### PROBLEM REQUIREMENTS
Reproduce, unchanged, the records from the line with "Dr. Lutz Netzig (229, 57)" up to and including the line with "Media Inquiries (490, 645)".
---------- RECORDS TO USE ----------
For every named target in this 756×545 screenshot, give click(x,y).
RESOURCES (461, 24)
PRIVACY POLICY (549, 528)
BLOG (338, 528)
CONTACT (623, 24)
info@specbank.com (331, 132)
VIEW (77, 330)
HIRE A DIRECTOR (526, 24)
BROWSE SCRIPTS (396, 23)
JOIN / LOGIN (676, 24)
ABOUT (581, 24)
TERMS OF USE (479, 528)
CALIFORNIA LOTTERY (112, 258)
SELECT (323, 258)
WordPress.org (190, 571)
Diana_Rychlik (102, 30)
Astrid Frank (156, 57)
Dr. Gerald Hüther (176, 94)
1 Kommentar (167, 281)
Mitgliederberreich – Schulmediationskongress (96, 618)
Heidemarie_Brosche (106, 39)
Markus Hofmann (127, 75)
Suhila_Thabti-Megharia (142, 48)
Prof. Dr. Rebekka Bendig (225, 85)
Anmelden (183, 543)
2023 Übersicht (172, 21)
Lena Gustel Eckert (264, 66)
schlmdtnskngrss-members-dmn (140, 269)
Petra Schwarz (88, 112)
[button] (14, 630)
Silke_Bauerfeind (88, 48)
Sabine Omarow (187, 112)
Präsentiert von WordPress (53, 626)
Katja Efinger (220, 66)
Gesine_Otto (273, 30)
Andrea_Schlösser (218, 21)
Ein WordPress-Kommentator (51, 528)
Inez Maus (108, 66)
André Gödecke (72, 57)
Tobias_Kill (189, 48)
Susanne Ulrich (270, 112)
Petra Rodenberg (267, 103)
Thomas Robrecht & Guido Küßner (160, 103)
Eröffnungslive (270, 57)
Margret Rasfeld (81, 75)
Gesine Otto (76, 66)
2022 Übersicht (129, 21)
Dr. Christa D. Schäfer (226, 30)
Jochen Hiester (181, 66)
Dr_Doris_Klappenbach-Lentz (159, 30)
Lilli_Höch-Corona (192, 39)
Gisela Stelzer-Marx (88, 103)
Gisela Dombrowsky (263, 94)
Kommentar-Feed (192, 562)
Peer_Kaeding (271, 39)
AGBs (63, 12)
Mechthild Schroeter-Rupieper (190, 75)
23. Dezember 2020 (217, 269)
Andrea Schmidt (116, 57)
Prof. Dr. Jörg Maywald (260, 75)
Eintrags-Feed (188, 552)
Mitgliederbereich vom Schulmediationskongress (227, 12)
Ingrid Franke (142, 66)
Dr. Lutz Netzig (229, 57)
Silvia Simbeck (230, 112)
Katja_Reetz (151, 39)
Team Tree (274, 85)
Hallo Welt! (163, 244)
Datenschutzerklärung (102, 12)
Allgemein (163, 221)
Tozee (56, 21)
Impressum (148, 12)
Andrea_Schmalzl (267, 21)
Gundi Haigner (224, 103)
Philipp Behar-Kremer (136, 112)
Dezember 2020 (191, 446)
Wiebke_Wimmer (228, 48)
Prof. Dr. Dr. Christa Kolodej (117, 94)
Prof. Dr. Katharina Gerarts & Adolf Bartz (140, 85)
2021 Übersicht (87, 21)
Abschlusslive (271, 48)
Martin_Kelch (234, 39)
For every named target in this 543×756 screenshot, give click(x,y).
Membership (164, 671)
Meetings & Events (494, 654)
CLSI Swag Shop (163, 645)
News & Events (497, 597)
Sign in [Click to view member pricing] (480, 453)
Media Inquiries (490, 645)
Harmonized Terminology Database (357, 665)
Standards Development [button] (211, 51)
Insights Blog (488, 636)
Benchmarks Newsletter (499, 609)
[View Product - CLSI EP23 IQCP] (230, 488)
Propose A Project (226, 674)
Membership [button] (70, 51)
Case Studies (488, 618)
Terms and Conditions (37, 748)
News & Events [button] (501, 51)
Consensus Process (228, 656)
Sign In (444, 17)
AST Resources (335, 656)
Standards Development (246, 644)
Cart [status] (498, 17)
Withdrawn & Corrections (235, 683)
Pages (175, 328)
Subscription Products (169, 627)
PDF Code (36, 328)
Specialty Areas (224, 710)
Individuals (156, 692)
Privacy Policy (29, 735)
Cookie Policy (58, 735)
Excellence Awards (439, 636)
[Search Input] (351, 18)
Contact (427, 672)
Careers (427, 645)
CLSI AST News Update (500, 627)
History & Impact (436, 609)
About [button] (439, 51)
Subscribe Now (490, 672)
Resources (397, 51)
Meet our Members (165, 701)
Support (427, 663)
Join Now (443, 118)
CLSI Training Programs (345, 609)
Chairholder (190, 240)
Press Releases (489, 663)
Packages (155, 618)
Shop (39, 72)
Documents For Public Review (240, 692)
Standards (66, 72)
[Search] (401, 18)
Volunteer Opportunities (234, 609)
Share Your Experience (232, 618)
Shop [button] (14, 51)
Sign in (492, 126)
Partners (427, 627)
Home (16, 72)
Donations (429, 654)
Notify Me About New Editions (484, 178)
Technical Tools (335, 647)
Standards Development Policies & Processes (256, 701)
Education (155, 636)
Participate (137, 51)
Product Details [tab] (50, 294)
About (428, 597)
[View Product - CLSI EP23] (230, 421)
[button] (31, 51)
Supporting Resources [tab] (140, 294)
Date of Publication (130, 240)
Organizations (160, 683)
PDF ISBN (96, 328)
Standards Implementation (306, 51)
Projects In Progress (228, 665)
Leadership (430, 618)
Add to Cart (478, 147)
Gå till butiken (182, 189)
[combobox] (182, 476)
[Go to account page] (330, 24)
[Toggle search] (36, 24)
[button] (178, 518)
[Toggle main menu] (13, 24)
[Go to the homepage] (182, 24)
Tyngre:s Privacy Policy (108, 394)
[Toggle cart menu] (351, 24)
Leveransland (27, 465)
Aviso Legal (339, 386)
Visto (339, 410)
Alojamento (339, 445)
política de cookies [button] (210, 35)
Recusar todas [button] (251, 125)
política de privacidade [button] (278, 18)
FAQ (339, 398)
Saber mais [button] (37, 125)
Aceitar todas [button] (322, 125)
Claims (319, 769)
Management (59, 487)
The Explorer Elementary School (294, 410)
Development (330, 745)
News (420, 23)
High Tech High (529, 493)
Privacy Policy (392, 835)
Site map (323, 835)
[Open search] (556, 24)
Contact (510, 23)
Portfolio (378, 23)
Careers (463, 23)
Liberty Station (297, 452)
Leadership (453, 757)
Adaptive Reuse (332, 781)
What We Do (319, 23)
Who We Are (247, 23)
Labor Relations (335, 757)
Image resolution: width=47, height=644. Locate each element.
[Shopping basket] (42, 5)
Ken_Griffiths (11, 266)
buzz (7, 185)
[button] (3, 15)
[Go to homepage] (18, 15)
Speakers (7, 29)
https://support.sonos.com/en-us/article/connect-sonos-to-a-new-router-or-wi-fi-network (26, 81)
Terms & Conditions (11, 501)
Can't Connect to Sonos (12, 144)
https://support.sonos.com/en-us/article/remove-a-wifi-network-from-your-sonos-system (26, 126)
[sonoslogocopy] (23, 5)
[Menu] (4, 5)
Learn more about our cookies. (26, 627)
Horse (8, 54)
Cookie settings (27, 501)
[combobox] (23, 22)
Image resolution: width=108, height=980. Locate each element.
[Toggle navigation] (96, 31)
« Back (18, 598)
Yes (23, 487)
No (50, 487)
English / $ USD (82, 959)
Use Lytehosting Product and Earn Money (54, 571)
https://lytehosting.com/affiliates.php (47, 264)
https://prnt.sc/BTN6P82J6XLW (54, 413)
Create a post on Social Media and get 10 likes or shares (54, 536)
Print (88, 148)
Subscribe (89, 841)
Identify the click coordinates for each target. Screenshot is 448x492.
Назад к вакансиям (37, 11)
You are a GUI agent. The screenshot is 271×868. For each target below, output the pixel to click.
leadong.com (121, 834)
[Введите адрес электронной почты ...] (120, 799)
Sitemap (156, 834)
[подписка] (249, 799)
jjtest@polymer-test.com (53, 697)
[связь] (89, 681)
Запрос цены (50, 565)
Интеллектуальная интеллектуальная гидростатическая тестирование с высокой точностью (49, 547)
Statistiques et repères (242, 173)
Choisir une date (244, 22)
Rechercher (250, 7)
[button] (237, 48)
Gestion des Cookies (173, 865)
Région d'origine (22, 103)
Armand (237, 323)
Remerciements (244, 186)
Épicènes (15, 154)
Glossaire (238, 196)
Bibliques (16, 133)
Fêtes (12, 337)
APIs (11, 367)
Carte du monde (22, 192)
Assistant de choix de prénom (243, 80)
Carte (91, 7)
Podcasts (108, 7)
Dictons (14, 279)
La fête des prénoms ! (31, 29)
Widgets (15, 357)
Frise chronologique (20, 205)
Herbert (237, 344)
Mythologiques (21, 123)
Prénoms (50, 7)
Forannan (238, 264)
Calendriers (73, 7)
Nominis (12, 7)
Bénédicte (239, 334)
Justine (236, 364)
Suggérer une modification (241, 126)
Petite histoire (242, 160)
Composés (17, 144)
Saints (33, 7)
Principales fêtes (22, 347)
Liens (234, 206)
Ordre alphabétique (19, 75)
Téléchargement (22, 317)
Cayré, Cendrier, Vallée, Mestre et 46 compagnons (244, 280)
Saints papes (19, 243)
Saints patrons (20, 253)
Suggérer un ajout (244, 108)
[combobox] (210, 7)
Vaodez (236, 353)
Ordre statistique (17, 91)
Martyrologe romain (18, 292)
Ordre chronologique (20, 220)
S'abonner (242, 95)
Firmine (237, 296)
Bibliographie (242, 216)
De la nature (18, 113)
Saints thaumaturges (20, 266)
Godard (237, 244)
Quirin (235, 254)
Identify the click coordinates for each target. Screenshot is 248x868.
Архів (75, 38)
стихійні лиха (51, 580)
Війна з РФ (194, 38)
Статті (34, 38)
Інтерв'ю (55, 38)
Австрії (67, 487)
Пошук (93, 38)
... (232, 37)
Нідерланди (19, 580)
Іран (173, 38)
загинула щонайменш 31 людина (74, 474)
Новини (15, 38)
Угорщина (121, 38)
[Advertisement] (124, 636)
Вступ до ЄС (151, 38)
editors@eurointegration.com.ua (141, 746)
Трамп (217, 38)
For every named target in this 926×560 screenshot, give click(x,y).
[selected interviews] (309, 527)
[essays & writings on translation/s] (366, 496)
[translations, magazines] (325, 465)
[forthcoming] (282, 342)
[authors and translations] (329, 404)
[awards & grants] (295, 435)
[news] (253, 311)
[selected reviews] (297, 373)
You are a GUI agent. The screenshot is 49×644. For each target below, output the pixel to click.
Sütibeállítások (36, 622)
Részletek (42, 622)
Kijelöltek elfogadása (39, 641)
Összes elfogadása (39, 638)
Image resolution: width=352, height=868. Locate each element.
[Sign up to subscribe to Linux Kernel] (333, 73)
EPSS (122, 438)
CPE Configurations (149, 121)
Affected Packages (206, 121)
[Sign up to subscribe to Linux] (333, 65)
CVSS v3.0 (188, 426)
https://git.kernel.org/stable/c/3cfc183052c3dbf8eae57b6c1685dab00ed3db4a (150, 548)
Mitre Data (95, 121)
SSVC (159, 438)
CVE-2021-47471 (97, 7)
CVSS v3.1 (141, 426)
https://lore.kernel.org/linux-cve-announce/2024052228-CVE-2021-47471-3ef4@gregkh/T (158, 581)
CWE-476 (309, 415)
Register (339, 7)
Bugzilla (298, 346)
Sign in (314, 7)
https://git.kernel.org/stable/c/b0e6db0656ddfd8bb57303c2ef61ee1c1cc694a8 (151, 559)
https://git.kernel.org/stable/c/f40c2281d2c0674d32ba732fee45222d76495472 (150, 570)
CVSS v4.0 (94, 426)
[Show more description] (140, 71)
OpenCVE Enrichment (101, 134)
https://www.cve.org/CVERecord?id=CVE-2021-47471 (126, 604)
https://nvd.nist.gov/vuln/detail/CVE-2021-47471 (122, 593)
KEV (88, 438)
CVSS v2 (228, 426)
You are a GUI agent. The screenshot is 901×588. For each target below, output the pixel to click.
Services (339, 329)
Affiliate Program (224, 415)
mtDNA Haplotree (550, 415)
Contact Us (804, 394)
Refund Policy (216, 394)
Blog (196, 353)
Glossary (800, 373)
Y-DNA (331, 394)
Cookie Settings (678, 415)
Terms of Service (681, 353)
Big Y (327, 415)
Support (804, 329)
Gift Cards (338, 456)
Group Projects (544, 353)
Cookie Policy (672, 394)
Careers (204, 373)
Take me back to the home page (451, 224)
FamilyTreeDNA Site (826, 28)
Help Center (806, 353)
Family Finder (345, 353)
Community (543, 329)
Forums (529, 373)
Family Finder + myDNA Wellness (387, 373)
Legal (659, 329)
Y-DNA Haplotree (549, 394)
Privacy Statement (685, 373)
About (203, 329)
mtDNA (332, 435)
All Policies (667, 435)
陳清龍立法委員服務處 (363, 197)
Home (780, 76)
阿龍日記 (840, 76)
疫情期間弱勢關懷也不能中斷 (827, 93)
----------
### RESPONSE FOR THIS EXERCISE
Dr. Lutz Netzig (229, 57)
Silvia Simbeck (230, 112)
Katja_Reetz (151, 39)
Team Tree (274, 85)
Hallo Welt! (163, 244)
Datenschutzerklärung (102, 12)
Allgemein (163, 221)
Tozee (56, 21)
Impressum (148, 12)
Andrea_Schmalzl (267, 21)
Gundi Haigner (224, 103)
Philipp Behar-Kremer (136, 112)
Dezember 2020 (191, 446)
Wiebke_Wimmer (228, 48)
Prof. Dr. Dr. Christa Kolodej (117, 94)
Prof. Dr. Katharina Gerarts & Adolf Bartz (140, 85)
2021 Übersicht (87, 21)
Abschlusslive (271, 48)
Martin_Kelch (234, 39)
For every named target in this 543×756 screenshot, give click(x,y).
Membership (164, 671)
Meetings & Events (494, 654)
CLSI Swag Shop (163, 645)
News & Events (497, 597)
Sign in [Click to view member pricing] (480, 453)
Media Inquiries (490, 645)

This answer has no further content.